▶ [Tâches à réaliser]:
1. D'après l'analyse sur l'Otan, quelle est la longueur de la frontière entre la Finlande et la Russie ?
2. Poursuivez l'analyse sur l'Otan à partir de sa dernière phrase.

▶ [Texte cité]:
* * *

Guerre en Ukraine: l’Otan dopée par Poutine (analyse)

Gérald Papy
Gérald Papy Rédacteur en chef adjoint

Les demandes d’adhésion de la Suède et de la Finlande à l’Alliance atlantique signent l’échec du président russe, qui voulait combattre son extension à l’est. Elles renforcent aussi la protection des pays Baltes.

Les demandes d’adhésion à l’Otan de la Finlande et de la Suède sont une conséquence inattendue de l’invasion de l’Ukraine par la Russie. «Notre conclusion est que notre non-alignement militaire ne nous servira pas aussi bien à l’avenir», a commenté la Première ministre suédoise Magdalena Andersson, le 15 mai, pour résumer le sentiment qui prévaut à Stockholm et à Helsinki. Le gouvernement suédois à un seul parti, le Parti social-démocrate des travailleurs, et son homologue finlandais, alliance de cinq formations allant des sociaux-démocrates aux écologistes et à la gauche radicale, en sont donc arrivés à la même conclusion: face à la Russie de Vladimir Poutine, la «neutralité» n’est plus tenable. Journaliste spécialiste des questions de défense et consultant pour la chaîne de télévision LCI, Pierre Servent analyse ce tournant stratégique.

Poutine est dans une posture mentale de prédation. Il prend, mais il ne négocie pas.

Que signifie la demande d’adhésion de la Finlande et de la Suède à l’Otan?

Que Vladimir Poutine a réussi ce tour de force non seulement de renforcer la cohésion de l’Otan, mais en plus d’accélérer un processus d’adhésion qui n’était pas du tout dans les tuyaux. Les Suédois et les Finlandais n’y songeaient pas. Donc, c’est un des échecs stratégiques de Poutine. Cela modifie aussi la géostratégie puisque la Finlande a une frontière de 1 300 kilomètres avec la Russie et que sa position, une fois entrée dans l’Otan, renforcera les pays Baltes, qui se sentaient un peu isolés. Cette évolution extrêmement importante indique bien les motivations qui ont conduit à l’adhésion de pays d’Europe de l’Est à l’Alliance au cours des années précédentes. Ils l’ont fait non pour imaginer une agression contre la Russie mais pour se protéger d’un réveil de l’ours russe. Vladimir Poutine aboutit exactement au résultat inverse à ce qu’il voulait.

L’Otan devrait-elle faire preuve de prudence face à ces demandes d’adhésion, vu la menace de rétorsion agitée par Poutine, ou doit-elle affirmer tranquillement sa puissance?

* * *

▶ [Lignes issues d'une source de données]:
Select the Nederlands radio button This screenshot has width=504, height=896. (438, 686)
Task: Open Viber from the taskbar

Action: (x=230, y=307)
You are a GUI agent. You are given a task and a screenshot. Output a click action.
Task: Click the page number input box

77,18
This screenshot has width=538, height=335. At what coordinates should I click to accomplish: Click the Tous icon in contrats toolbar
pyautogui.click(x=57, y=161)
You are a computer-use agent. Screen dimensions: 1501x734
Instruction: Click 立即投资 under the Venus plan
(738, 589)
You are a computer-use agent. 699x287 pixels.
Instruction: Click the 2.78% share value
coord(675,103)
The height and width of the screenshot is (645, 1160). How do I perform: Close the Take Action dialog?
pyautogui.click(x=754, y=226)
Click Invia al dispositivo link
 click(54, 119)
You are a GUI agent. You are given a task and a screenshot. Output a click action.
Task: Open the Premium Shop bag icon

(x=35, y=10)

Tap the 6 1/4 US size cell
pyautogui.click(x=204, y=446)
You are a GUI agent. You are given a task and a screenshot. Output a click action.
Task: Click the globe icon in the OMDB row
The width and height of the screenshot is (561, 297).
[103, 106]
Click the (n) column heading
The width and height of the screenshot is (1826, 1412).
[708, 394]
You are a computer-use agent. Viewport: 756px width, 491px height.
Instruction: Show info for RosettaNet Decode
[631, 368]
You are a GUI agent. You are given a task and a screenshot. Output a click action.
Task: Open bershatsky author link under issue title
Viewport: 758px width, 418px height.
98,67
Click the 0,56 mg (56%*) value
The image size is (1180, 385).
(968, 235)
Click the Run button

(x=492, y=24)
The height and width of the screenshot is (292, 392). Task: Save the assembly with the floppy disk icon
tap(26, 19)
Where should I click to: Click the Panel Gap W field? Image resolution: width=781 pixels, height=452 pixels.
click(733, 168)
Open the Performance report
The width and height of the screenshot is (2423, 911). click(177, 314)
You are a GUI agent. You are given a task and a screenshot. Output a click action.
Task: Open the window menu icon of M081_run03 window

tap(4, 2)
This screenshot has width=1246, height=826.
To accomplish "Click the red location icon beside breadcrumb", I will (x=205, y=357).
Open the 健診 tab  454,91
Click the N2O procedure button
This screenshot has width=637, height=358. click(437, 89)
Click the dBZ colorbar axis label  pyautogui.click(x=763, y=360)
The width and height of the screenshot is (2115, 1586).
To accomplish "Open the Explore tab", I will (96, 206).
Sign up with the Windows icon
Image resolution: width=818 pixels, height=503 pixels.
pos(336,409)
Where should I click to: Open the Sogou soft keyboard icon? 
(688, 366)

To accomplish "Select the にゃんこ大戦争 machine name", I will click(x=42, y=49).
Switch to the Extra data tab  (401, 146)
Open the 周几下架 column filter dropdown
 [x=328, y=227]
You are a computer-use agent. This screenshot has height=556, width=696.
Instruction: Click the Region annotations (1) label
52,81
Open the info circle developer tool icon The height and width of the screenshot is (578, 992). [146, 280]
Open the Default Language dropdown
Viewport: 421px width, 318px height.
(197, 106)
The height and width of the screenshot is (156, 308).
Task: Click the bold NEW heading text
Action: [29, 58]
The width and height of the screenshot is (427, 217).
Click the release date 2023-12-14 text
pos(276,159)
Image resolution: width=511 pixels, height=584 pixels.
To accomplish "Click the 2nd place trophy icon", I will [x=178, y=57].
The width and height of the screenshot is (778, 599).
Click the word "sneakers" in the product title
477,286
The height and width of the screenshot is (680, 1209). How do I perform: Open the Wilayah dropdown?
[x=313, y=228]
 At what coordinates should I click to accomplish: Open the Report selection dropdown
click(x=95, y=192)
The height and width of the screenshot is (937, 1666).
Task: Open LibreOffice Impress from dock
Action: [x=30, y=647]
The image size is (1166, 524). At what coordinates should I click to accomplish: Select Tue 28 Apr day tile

* * *

▶ [Réponses par tâche]:
1. 1 300 kilomètres.

2.
Je ne pense pas qu’il s’agisse d’affirmer sa puissance. Il s’agit de respecter le droit des peuples et des Etats à exercer pleinement leur souveraineté. La France et l’Allemagne ont bloqué depuis 2008 la demande de l’Ukraine d’entrer dans l’Otan pour ne pas fâcher la Russie. Cela ne l’a pas empêché d’envahir l’Ukraine. Il y a vraiment une question psychologique. Il ne s’agit pas d’avoir des positions belliqueuses. Mais accepter que ce soit la Russie qui gouverne les pays de son étranger proche est inacceptable. Si on a la guerre aujourd’hui en Ukraine, c’est que l’on n’a pas été suffisamment ferme avec Poutine ces dernières années, que l’on a accepté des choses inconcevables, comme l’annexion de la Crimée. On n’a pas pris la mesure de cet événement gravissime, le fait qu’un des cinq membres permanents du Conseil de sécurité de l’ONU se permette d’envahir un Etat souverain et annexe une partie de son territoire. Tout cela ne pouvait qu’encourager Poutine à continuer. Dans le chef de l’Otan, ce n’est pas une affirmation de puissance, c’est un volonté de défense. On a cette position singulière où l’ours russe se trouve face à un poulailler. Il a déjà boulotté deux ou trois poules, en Géorgie et en Ukraine. Et il se scandalise parce que les poules sont en train de renforcer leur grillage. Certains affirment que l’on humilie l’ours russe parce que l’on renforce le grillage du poulailler: ce type de raisonnement est quand même assez extraordinaire.

© SOURCE: OTAN

Faut-il se méfier de la domination des Etats-Unis sur l’aide à l’Ukraine et de certains propos va-t-en-guerre ou antirusses de l’administration Biden?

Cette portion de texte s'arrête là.